# Task objective
Find each line in the records below that contains the word "bounding" and copy those lines.

# Data
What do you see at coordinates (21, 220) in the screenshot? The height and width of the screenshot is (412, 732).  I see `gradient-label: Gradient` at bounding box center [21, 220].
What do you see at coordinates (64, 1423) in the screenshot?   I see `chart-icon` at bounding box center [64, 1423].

--

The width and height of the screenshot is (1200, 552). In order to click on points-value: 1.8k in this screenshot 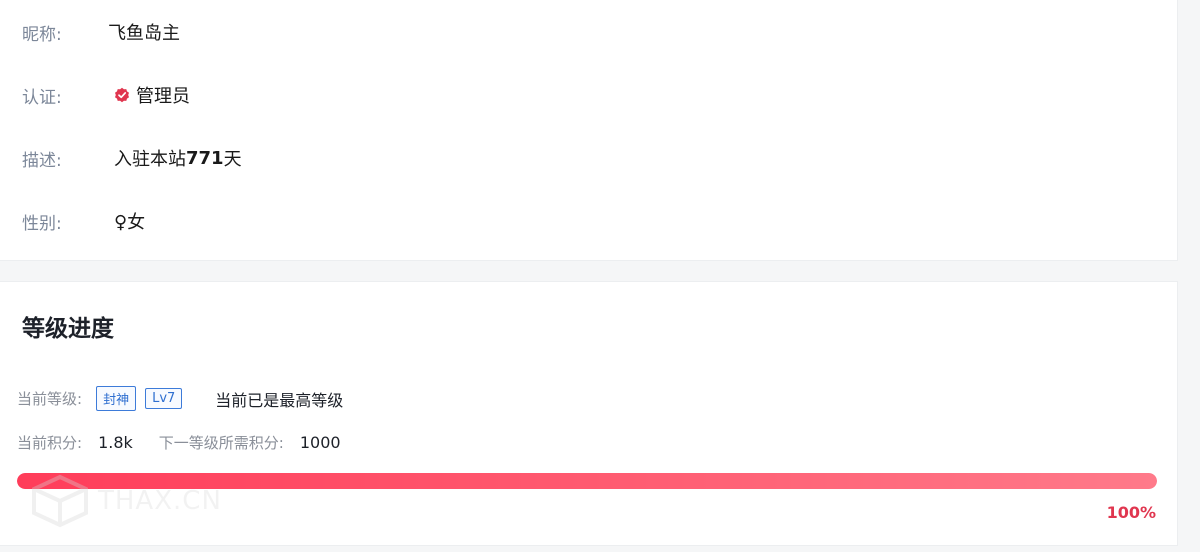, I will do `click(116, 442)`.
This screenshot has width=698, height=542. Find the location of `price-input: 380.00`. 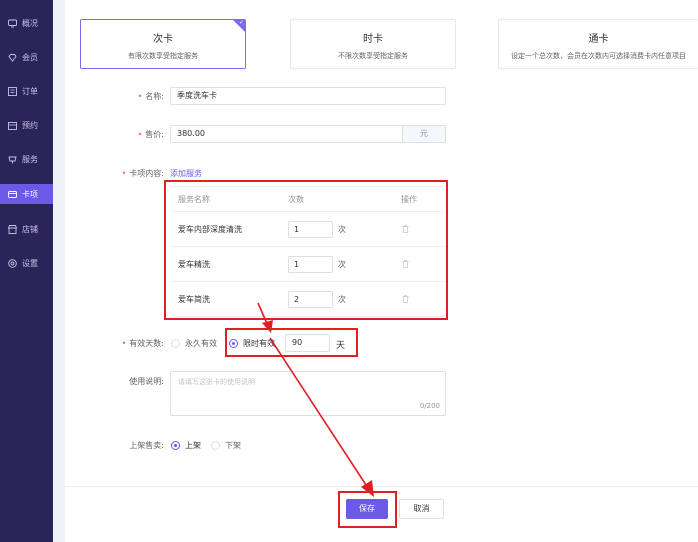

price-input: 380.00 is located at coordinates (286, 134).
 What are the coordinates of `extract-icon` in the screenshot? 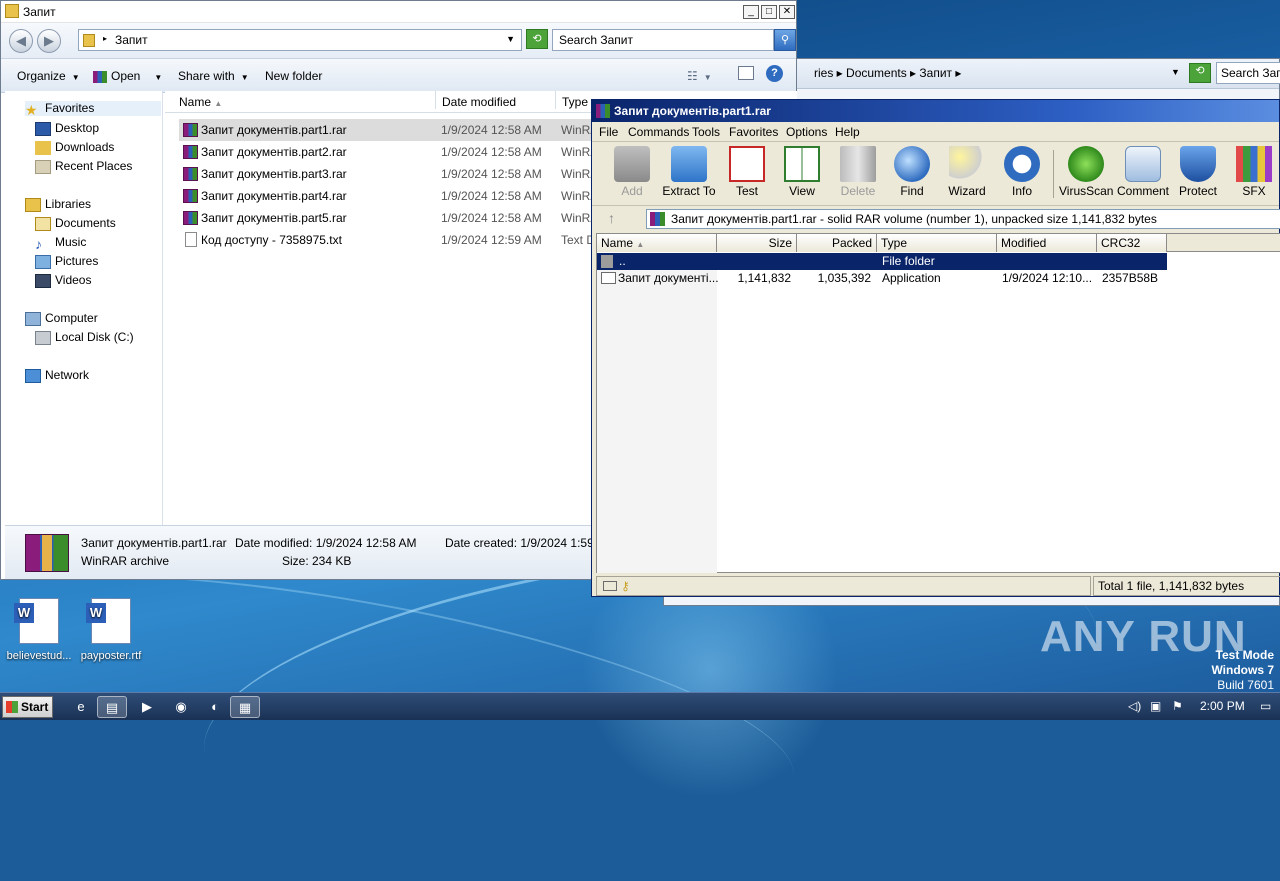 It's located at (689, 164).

# Expected answer
What do you see at coordinates (21, 220) in the screenshot? The height and width of the screenshot is (412, 732).  I see `gradient-label: Gradient` at bounding box center [21, 220].
What do you see at coordinates (64, 1423) in the screenshot?   I see `chart-icon` at bounding box center [64, 1423].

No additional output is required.